■ **Given exercise 1**
Answer these questions about the tax legislation excerpt:
(a) On or after what date must an option be granted for the inserted section to apply?
(b) On what date are the amendments to section 32A(5) of the Capital Gains Tax Act 1979 deemed to have come into force?
(c) For section 590C of the Taxes Act 1988, what figure is deemed to be the one found for the year 1993-94?
■ **Given exercise 2**
Write the next part of the tax legislation excerpt, picking up after its final sentence.

---- Selection

After section 149 of the [1992 c. 12.] Taxation of Chargeable Gains Act 1992 there shall be inserted the following section—
(1) This section applies where—
(a) an option is granted on or after 16th March 1993,
(b) the option consists of a right to acquire shares in a body corporate and is obtained as mentioned in section 185(1) of the Taxes Act (approved share option schemes), and
(c) section 17(1) would (apart from this section) apply for the purposes of calculating the consideration for the grant of the option.
(2) The grantor of the option shall be treated for the purposes of this Act as if section 17(1) did not apply for the purposes of calculating the consideration and, accordingly, as if the amount or value of the consideration was its actual amount or value.
(3) Where the option is granted wholly or partly in recognition of services or past services in any office or employment, the value of those services shall not be taken into account in calculating the actual amount or value of the consideration.
(4) The preceding provisions of this section shall not affect the treatment for the purposes of this Act of the person to whom the option is granted.”
(1) In section 120(6) of the Taxation of Chargeable Gains Act 1992 (increase in expenditure by reference to tax charged in relation to shares)—
(a) for the words “section 185(6)” there shall be substituted the words “the applicable provision”, and
(b) at the end there shall be inserted “; and in this subsection “the applicable provision” means—
(a) subsection (6) of section 185 of the Taxes Act (as that subsection had effect before the coming into force of section 39(5) of the [1991 c. 31.] Finance Act 1991), or
(b) subsection (6A) of that section.”
(2) The amendments made by subsection (1) above shall be deemed always to have had effect.
(3) In section 32A(5) of the [1979 c. 14.] Capital Gains Tax Act 1979 (expenditure: amounts to be included as consideration)—
(a) for the words “section 185(6)” there shall be substituted the words “the applicable provision”, and
(b) at the end there shall be inserted “; and in this subsection “the applicable provision” means—
(a) subsection (6) of section 185 of the Taxes Act (as that subsection had effect before the coming into force of section 39(5) of the [1991 c. 31.] Finance Act 1991), or
(b) subsection (6A) of that section.”
(4) The [1992 c. 12.] amendments made by subsection (3) above shall be deemed to have come into force on 1st January 1992 (but shall have effect subject to the repeals made by the Taxation of Chargeable Gains Act 1992).
The figure £75,000 shall be deemed to be the figure found for the year 1993-94, for the purposes of section 590C of the Taxes Act 1988, by virtue of section 590C(4) and (5) (indexation of earnings cap for retirement benefits schemes and certain other figures).
(1) The Taxes Act 1988 shall be amended as mentioned in subsections (2) to (6) below.

--------
---- Data section

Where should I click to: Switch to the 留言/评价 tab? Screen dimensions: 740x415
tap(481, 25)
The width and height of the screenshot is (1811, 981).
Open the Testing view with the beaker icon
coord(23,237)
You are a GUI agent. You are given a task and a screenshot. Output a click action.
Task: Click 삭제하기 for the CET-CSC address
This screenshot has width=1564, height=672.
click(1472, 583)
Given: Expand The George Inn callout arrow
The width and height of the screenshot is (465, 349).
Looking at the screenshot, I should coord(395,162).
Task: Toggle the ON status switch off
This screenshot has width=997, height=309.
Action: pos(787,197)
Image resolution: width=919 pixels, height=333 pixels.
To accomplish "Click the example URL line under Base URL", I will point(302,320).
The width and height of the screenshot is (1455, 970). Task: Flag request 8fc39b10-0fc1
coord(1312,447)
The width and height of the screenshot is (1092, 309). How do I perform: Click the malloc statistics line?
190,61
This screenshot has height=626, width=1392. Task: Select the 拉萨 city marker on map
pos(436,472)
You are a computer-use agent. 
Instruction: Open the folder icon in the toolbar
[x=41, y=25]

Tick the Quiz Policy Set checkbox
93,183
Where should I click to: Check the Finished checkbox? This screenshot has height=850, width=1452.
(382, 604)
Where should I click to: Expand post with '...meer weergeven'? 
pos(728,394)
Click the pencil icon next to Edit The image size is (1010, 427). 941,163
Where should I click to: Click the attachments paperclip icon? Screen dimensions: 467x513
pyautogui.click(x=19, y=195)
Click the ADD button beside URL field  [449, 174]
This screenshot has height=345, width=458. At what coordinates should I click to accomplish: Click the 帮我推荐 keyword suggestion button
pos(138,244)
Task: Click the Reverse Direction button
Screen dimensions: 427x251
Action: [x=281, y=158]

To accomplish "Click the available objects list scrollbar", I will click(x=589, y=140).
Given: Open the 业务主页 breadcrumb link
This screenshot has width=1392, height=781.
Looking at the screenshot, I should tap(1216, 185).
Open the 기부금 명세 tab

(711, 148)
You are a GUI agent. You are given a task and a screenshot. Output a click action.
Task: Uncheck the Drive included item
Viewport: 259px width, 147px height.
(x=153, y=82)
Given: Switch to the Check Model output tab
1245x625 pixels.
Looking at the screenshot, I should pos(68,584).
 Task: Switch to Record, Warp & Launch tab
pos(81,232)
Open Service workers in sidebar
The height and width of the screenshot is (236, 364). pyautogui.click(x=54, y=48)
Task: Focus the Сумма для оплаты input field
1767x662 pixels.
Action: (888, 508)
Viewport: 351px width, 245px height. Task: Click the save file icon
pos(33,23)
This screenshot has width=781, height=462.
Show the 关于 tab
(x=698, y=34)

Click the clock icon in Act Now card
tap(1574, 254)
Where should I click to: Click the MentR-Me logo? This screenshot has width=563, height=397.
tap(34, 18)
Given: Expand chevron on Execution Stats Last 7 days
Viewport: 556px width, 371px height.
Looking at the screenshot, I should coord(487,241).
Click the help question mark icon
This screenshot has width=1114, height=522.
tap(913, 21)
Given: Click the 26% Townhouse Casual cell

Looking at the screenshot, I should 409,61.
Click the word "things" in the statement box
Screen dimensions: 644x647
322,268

--------

■ **Answer 1**
(a) 16th March 1993
(b) 1st January 1992
(c) £75,000

■ **Answer 2**
(2) In section 1—
(a) in subsection (4) (indexation of income tax bands) for “December” (in each place) there shall be substituted “September”;
(b) subsection (5) (no change required for PAYE before 18th May) shall be omitted.
(3) In section 257C—
(a) in subsection (1) (indexation of personal allowance and married couple’s allowance) for “December” (in each place) there shall be substituted “September”;
(b) subsection (2) (no change required for PAYE before 18th May) shall be omitted.
(4) In section 590C (earnings cap for retirement benefits schemes) in subsection (5) (indexation) for “December” (in each place) there shall be substituted “September”.
(5) In section 590C the following subsection shall be inserted after subsection (5)—
“(5A) If the retail prices index for the month of September preceding a year of assessment falling within subsection (4) above is not higher than it was for the previous September, the figure for that year shall be the same as the figure for the previous year of assessment.”; and accordingly, in subsection (4) of that section for “subsection (5)” there shall be substituted
(6) In each of the provisions to which this subsection applies (provisions which refer to section 590C(4) and (5)) for “and (5)” there shall be substituted “to (5A)”; and this subsection applies to sections 590B(11), 592(8E), 594(7), 599(12) and 640A(4).
(7) In Schedule 6 to the [1989 c. 26.] Finance Act 1989 (retirement benefits schemes) in paragraphs 20(6) and 22(5) (which refer to section 590C(4) and (5) of the Taxes Act 1988) for “and (5)” there shall be substituted “to (5A)”.
(8) This section shall have effect for the year 1994-95 and subsequent years of assessment.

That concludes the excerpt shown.